Segment Start: DATA FOR THE TASK

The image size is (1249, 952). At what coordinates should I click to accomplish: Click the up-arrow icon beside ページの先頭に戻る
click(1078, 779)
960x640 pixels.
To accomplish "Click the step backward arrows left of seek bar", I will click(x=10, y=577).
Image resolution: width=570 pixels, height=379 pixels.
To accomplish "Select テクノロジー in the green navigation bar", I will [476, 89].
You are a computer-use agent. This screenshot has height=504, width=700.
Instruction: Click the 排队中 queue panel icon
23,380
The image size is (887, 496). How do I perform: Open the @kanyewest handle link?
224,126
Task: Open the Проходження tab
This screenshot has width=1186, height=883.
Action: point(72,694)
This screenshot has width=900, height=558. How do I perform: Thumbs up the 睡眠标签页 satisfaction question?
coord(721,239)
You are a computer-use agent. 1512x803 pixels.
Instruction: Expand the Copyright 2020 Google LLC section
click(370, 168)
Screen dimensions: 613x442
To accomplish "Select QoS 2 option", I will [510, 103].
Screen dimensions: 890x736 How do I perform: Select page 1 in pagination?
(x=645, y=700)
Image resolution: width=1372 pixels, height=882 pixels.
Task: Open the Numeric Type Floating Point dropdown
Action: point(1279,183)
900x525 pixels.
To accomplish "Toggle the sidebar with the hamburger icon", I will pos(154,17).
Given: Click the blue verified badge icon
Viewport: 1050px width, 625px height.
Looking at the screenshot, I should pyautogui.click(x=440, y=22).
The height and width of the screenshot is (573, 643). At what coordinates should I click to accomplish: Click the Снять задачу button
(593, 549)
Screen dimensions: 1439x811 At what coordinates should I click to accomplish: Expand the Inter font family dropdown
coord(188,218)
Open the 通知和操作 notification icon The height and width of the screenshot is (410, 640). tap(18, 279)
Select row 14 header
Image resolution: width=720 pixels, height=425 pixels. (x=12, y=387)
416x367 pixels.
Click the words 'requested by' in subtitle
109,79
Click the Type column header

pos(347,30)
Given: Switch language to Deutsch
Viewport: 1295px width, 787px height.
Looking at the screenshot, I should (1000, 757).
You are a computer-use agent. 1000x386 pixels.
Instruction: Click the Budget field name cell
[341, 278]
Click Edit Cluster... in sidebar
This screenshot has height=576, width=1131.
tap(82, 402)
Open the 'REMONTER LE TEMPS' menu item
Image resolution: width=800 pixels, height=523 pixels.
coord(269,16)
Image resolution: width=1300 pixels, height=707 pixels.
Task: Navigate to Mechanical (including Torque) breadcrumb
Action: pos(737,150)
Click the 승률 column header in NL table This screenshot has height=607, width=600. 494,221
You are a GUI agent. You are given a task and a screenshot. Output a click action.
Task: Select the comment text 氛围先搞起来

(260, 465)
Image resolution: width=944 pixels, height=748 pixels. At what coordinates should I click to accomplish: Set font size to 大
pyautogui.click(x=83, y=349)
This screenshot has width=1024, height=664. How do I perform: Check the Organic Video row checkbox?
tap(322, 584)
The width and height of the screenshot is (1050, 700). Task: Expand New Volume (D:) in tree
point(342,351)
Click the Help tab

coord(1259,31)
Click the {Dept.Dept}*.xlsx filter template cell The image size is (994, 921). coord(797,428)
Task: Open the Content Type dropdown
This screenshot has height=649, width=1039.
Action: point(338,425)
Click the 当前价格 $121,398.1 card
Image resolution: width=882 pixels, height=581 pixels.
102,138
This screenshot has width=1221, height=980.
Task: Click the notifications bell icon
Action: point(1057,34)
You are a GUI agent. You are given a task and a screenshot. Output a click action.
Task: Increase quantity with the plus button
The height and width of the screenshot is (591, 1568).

Segment End: DATA FOR THE TASK

WHAT THIS TASK INVOLVES >>
Output the records exactly, so that each line matches what was given.

SOLVED PROBLEM >>
The image size is (1249, 952). At what coordinates should I click to accomplish: Click the up-arrow icon beside ページの先頭に戻る
click(1078, 779)
960x640 pixels.
To accomplish "Click the step backward arrows left of seek bar", I will click(x=10, y=577).
Image resolution: width=570 pixels, height=379 pixels.
To accomplish "Select テクノロジー in the green navigation bar", I will [476, 89].
You are a computer-use agent. This screenshot has height=504, width=700.
Instruction: Click the 排队中 queue panel icon
23,380
The image size is (887, 496). How do I perform: Open the @kanyewest handle link?
224,126
Task: Open the Проходження tab
This screenshot has width=1186, height=883.
Action: point(72,694)
This screenshot has width=900, height=558. How do I perform: Thumbs up the 睡眠标签页 satisfaction question?
coord(721,239)
You are a computer-use agent. 1512x803 pixels.
Instruction: Expand the Copyright 2020 Google LLC section
click(370, 168)
Screen dimensions: 613x442
To accomplish "Select QoS 2 option", I will [510, 103].
Screen dimensions: 890x736 How do I perform: Select page 1 in pagination?
(x=645, y=700)
Image resolution: width=1372 pixels, height=882 pixels.
Task: Open the Numeric Type Floating Point dropdown
Action: point(1279,183)
900x525 pixels.
To accomplish "Toggle the sidebar with the hamburger icon", I will pos(154,17).
Given: Click the blue verified badge icon
Viewport: 1050px width, 625px height.
Looking at the screenshot, I should pyautogui.click(x=440, y=22).
The height and width of the screenshot is (573, 643). At what coordinates should I click to accomplish: Click the Снять задачу button
(593, 549)
Screen dimensions: 1439x811 At what coordinates should I click to accomplish: Expand the Inter font family dropdown
coord(188,218)
Open the 通知和操作 notification icon The height and width of the screenshot is (410, 640). tap(18, 279)
Select row 14 header
Image resolution: width=720 pixels, height=425 pixels. (x=12, y=387)
416x367 pixels.
Click the words 'requested by' in subtitle
109,79
Click the Type column header

pos(347,30)
Given: Switch language to Deutsch
Viewport: 1295px width, 787px height.
Looking at the screenshot, I should (1000, 757).
You are a computer-use agent. 1000x386 pixels.
Instruction: Click the Budget field name cell
[341, 278]
Click Edit Cluster... in sidebar
This screenshot has height=576, width=1131.
tap(82, 402)
Open the 'REMONTER LE TEMPS' menu item
Image resolution: width=800 pixels, height=523 pixels.
coord(269,16)
Image resolution: width=1300 pixels, height=707 pixels.
Task: Navigate to Mechanical (including Torque) breadcrumb
Action: pos(737,150)
Click the 승률 column header in NL table This screenshot has height=607, width=600. 494,221
You are a GUI agent. You are given a task and a screenshot. Output a click action.
Task: Select the comment text 氛围先搞起来

(260, 465)
Image resolution: width=944 pixels, height=748 pixels. At what coordinates should I click to accomplish: Set font size to 大
pyautogui.click(x=83, y=349)
This screenshot has width=1024, height=664. How do I perform: Check the Organic Video row checkbox?
tap(322, 584)
The width and height of the screenshot is (1050, 700). Task: Expand New Volume (D:) in tree
point(342,351)
Click the Help tab

coord(1259,31)
Click the {Dept.Dept}*.xlsx filter template cell The image size is (994, 921). coord(797,428)
Task: Open the Content Type dropdown
This screenshot has height=649, width=1039.
Action: point(338,425)
Click the 当前价格 $121,398.1 card
Image resolution: width=882 pixels, height=581 pixels.
102,138
This screenshot has width=1221, height=980.
Task: Click the notifications bell icon
Action: point(1057,34)
You are a GUI agent. You are given a task and a screenshot. Output a click action.
Task: Increase quantity with the plus button
The height and width of the screenshot is (591, 1568).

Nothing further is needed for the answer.